More likely, the Biden administration will work with Congress on reforms to raise costs and impose stricter regulation on oil and gas development on public lands and waters.

House and Senate Democrats have recently introduced a suite of legislation to raise royalty rates, increase public input into the leasing process, require cleanup and remediation of abandoned wells, and crack down on methane emissions from oil and gas.

The royalty rates that companies pay to the government to drill on public onshore lands haven’t been raised since the 1920s, while minimum bid requirements set at $2 an acre have not been lifted in decades.

Critics of low royalty rates and bid requirements say raising them would deter speculation and raise more revenue for taxpayers.

Haaland, in her opening comments, said the Trump administration offered “vast swaths” of public lands and waters for drilling, “prioritizing fossil fuel development above all other uses.”

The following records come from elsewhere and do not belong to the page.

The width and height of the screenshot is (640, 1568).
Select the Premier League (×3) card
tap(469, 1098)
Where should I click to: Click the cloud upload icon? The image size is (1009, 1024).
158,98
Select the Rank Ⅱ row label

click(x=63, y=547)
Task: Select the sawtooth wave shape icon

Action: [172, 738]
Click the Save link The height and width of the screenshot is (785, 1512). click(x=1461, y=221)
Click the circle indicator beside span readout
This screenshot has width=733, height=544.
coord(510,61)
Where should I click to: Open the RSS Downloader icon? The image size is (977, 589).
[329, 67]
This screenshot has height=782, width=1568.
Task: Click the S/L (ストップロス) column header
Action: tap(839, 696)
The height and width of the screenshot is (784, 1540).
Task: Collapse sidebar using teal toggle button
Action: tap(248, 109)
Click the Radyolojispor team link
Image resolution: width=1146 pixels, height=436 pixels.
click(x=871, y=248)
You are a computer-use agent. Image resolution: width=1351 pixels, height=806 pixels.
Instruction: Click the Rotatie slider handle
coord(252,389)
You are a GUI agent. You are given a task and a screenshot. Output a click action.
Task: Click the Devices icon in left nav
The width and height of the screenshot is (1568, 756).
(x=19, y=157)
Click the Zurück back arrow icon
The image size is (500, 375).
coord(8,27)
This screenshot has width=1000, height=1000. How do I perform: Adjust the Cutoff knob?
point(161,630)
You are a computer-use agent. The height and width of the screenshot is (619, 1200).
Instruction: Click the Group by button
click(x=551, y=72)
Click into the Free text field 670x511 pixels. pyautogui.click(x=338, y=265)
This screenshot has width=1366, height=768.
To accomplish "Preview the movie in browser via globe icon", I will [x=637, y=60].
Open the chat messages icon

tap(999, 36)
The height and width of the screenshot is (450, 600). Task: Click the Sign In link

The Interior Department has tried to make the case that the oil and gas industry banked leases and permits before Biden came into office, protecting against the possibility of a ban.

Of the more than 26 million acres of onshore land already under lease to the oil and gas industry, nearly 13.9 million of those acres are nonproducing, according to Interior.

Oil and gas industry leaders, however, took exception to Interior’s characterization that companies have been “stockpiling” permits and leases.

Frank Macchiarola, senior vice president of policy at the American Petroleum Institute, said once a company obtains a lease, it still takes time to assess whether there is a “commercial quantity” of oil and gas that is actually worth producing.

Most leases do not contain sufficient oil and gas and are returned to the government, he said. But while companies make that assessment, they are still paying the federal government rental fees.

For example, Joe DeDominic, president of Anschutz Exploration, a company that is currently holding more than 1,000 federal leases in Wyoming’s Powder River Basin, said in written testimony provided to the Interior Department that many of its leases are nonproducing, “but all of them are part of a long-term exploration and production plan that could lead to installation of thousands of wells over decades.” (Anschutz Exploration is owned by the same parent company as the Washington Examiner.)

“We do not treat federal leases as individual short-term investments to dip and flip,” DeDominic said.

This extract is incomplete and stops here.